Consumers across the country have recently received phone calls from “police officers,” who claim there is a warrant out for their arrest—unless they agree to hand over some money.
The problem with this, according to a statement released by the Collier County sheriff’s office, is that police don’t call criminals to notify them of arrest warrants—or accept money to have them erased.
There’s really no recourse for them. The best thing that can be done is making people aware.
As detailed in a consumer alert published on USA Today’s website, law enforcement in Georgia, Florida, Kansas, Oregon, and other states are warning of a growing phone scam in which callers who typically impersonate police officers attempt to pressure consumers into paying hundreds of thousands of dollars with threats of arrest if they don’t pay.
“The try to make this as convincing and as frightening as possible,” Kati Daffan, a staff attorney with the Federal Trade Commission’s Bureau of Consumer Protection, told News 10.

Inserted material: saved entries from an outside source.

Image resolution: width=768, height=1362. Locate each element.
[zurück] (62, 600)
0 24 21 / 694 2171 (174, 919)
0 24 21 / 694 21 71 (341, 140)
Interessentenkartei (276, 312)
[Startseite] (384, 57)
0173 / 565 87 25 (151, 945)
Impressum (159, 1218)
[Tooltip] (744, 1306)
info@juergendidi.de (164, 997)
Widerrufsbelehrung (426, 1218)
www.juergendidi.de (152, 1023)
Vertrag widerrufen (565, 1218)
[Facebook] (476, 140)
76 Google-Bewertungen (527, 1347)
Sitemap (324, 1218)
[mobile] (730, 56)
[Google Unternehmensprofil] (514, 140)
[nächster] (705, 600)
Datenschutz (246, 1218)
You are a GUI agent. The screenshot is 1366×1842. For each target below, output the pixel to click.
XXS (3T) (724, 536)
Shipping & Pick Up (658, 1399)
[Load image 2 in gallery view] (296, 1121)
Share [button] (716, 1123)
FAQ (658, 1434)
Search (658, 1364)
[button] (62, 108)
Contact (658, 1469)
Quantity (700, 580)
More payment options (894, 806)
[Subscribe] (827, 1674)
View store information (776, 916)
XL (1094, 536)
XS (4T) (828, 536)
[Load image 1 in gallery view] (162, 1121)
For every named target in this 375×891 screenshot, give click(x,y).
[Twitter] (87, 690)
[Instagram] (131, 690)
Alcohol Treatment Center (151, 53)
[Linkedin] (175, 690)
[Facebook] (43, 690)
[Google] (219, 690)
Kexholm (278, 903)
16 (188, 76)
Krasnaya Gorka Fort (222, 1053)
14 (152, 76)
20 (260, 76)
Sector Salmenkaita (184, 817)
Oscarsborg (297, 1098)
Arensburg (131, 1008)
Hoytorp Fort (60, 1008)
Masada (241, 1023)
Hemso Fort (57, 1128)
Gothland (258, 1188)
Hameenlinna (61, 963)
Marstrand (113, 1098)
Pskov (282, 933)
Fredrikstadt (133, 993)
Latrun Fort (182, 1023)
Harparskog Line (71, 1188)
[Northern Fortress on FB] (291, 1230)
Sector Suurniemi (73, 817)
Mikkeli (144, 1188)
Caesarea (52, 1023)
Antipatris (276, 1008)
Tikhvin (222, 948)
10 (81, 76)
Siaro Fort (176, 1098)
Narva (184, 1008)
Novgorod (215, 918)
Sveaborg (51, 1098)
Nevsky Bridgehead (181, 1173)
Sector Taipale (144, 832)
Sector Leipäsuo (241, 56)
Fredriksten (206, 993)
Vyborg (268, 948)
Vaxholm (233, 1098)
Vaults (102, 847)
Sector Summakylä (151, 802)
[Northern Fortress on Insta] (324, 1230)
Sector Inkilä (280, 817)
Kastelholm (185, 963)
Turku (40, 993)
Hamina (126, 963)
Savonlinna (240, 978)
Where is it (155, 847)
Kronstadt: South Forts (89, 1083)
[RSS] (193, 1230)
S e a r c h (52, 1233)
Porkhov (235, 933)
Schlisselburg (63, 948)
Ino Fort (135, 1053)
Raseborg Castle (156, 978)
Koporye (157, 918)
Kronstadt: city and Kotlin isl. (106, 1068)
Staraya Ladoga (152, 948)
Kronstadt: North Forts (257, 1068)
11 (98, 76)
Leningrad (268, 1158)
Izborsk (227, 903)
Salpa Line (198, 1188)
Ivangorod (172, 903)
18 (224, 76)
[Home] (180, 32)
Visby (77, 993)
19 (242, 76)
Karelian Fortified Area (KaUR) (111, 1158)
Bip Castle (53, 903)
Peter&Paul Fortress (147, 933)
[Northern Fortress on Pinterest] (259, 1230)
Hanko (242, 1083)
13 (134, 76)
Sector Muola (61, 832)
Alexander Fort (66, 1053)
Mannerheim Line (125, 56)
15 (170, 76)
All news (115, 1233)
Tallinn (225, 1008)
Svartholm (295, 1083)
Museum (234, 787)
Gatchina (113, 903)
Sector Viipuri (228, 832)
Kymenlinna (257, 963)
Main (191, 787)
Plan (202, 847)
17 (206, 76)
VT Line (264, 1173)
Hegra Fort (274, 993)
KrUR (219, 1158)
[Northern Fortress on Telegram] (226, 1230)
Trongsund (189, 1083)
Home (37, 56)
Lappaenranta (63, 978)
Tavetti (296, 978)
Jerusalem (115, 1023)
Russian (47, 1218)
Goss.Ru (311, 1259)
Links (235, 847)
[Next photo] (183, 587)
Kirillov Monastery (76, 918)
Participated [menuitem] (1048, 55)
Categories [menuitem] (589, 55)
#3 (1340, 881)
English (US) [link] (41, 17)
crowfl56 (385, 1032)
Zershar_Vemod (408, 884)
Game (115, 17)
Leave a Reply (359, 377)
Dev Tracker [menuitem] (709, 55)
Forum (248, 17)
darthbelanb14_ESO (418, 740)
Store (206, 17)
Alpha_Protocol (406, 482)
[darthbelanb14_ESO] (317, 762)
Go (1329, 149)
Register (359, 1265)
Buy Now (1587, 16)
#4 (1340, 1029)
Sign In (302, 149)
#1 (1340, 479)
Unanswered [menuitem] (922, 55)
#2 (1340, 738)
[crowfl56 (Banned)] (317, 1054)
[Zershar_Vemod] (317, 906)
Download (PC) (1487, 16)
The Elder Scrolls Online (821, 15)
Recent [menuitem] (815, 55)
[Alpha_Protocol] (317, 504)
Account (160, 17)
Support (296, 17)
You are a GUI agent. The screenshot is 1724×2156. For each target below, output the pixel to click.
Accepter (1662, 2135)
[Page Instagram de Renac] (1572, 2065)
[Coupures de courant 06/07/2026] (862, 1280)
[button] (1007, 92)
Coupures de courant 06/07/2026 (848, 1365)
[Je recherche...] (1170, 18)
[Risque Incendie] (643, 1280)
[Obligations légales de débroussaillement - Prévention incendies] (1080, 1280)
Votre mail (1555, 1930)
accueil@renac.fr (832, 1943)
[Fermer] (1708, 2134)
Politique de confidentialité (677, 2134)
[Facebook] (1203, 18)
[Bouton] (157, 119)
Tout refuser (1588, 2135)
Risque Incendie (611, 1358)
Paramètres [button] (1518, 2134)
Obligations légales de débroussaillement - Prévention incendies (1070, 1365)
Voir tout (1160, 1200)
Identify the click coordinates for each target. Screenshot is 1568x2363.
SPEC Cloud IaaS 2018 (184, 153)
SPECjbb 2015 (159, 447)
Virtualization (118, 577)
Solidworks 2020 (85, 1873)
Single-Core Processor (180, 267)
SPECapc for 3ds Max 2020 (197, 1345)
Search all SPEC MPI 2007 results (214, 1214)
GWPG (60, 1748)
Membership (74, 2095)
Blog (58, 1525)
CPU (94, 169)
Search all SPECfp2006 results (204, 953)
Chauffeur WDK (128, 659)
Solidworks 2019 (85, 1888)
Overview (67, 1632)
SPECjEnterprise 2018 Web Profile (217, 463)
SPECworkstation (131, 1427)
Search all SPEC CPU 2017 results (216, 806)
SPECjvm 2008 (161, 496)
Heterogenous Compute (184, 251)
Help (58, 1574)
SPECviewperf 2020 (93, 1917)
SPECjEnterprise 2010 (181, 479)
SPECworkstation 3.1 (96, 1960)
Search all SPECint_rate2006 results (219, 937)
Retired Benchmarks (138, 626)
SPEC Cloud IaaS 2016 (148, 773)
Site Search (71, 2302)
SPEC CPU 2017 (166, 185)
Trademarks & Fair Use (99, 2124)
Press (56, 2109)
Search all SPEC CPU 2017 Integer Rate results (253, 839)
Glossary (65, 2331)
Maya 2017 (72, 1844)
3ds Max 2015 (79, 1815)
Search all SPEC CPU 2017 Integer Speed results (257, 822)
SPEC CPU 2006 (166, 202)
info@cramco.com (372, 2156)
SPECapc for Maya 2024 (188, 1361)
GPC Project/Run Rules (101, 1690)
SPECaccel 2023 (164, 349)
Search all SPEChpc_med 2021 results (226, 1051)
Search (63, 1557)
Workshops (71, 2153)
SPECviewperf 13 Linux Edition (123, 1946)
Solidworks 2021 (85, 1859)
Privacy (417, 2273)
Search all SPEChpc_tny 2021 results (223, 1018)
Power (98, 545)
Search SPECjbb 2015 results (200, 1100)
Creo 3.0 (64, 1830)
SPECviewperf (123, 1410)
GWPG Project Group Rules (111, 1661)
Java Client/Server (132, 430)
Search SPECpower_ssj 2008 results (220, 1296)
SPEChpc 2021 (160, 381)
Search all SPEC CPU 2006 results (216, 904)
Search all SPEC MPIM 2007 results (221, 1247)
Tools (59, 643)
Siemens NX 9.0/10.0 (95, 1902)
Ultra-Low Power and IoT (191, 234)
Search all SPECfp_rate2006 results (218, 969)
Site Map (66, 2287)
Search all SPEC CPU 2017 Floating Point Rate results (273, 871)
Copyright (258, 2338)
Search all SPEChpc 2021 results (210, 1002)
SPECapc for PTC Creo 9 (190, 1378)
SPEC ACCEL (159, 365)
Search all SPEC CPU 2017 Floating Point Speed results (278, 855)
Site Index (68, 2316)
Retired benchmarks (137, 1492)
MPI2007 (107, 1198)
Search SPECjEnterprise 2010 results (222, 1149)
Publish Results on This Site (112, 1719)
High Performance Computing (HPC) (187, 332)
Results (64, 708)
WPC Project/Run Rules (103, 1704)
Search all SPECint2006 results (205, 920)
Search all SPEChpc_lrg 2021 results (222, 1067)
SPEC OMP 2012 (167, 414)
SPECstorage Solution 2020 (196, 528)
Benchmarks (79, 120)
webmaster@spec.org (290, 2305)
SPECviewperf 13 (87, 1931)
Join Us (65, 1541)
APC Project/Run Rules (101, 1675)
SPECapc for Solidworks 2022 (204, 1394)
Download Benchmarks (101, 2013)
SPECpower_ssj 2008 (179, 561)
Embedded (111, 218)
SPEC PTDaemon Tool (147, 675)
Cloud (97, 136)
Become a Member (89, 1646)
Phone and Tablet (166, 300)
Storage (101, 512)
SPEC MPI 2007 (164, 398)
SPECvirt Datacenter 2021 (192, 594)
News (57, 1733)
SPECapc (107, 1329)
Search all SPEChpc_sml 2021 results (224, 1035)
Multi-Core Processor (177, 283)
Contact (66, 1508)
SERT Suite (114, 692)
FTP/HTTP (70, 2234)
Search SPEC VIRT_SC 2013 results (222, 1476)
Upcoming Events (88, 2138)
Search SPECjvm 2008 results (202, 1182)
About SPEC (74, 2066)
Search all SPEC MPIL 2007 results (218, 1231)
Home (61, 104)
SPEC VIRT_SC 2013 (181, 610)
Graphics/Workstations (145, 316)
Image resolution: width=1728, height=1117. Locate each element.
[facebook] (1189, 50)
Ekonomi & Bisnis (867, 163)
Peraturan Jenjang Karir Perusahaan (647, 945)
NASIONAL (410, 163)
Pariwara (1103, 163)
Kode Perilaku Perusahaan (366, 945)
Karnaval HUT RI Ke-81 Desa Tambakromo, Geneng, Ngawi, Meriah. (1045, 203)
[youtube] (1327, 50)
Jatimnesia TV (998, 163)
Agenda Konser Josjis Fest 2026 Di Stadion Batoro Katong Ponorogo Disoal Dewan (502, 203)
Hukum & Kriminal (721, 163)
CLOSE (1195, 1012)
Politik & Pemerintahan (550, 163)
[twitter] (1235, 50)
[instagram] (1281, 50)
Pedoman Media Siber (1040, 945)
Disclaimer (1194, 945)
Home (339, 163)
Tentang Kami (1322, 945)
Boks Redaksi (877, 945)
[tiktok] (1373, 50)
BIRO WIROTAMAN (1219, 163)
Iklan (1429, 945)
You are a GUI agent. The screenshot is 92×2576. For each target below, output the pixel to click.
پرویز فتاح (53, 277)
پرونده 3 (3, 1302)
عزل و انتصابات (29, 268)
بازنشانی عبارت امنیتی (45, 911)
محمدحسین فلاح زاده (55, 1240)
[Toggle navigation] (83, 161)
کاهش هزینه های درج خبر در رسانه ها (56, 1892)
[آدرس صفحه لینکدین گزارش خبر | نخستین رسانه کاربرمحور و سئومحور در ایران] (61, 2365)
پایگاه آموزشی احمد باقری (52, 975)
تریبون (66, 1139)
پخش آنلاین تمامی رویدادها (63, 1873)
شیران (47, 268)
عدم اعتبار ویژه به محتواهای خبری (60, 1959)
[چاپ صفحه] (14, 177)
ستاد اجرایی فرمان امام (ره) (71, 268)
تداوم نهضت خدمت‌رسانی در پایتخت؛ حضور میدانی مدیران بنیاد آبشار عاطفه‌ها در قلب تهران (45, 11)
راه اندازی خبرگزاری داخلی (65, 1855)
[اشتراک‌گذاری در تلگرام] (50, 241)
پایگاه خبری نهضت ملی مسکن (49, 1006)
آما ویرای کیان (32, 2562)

A common tactic used by the callers to get consumers to answer their phones, according to the report, is to manipulate the caller ID to make the number appear to be that of a local jail or sheriff’s office. Once on the line, the scammers will tell would-be victims that there’s an outstanding warrant out for their arrest for made-up charges such as unpaid debts, missed jury duty, or other phony, minor infractions. When the nervous consumer is convinced to pay the scammer, they will then usually be instructed to send money through Western Union or by registering a prepaid credit card online for easy access.
According to Floyd County Sheriff’s Deputy Jerry Duke, this type of scam has been around for a long time, but “impersonating police is a new twist.” Duke admits that it’s close to impossible to track down phone scammers, especially when wire money transfers and prepaid credit cards are untraceable.
The only thing law enforcement and consumers alike can do to protect against phone scammers, according to authorities, is to spread the word.
“There’s really no recourse for them,” Duke said to News 10. “The best thing that can be done is making people aware.”